Hubble Telescope footage of the Great Attractor's Zone of Avoidance

Actual Hubble Telescope image of the Zone of Avoidance. The Great Attractor is technically neither a thing (though it does come off as some sort of monstrous Lovecraftian thing) or a place, but rather a phenomenon that creates a new location for this danger zone wherever it lurks.

You don’t need to a math prodigy or an android to figure out that our galaxy, which is about 520 million light-years from Laniakea and 650 light-years away from Shapley, falls within the realm of celestial clusters that could theoretically fall into a danse macabre with this gravitational ghost. The question is whether we’re actually caught in the excruciatingly slow process of being dragged towards a chasm of crushing gravity.

The Thing From Outer Space is creeping closer and closer to the Shapley cluster in the Centaurus galaxy. Celestial bodies floating in the universe usually expand with it, but there are so many in this cluster that their gravitational interactions keep pulling them closer together. Even our own cluster is undergoing this phenomenon. Gravity will pull our clique of nearby galaxies uncomfortably close until the Milky Way and Andromeda get into the most epic catfight in the universe. The Great Attractor is likely to turn up the gravity when it invades Shapley, and eventually the Milky Way—and it more than creeps among the stars. Astronomers first shed light on it after mapping the Cosmic Microwave Background, which sounds more like a TV dinner than an investigation of the cosmos. The slightest aberration in space temperature tipped them off to something huge and invisible hurtling through space the at 370 miles per second. How it got to racing through galaxies is still beyond science. If this thing is flying in our general direction at such a high velocity, the Milky Way’s future looks grim. Or not.
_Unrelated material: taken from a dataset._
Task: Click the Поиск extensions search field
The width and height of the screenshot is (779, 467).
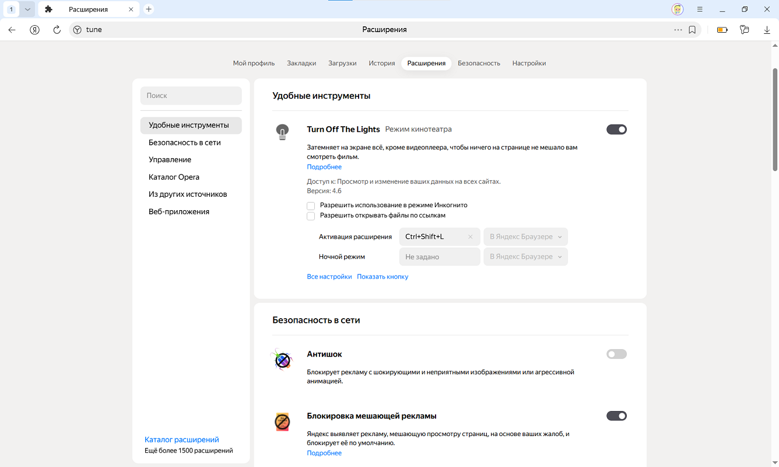Action: point(191,96)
Even if our galaxy had a horoscope, it wouldn’t read “certain death” for several billion years. While the Great Attractor would theoretically smash the Milky Way if it kept travelling at the same velocity until it had us as its prey, it would have to do so in one piece. The monster will likely meet its end when one of the superclusters it passes through inevitably collapses and dismembers it. We probably have a greater chance of a zombie apocalypse than a gravitational one.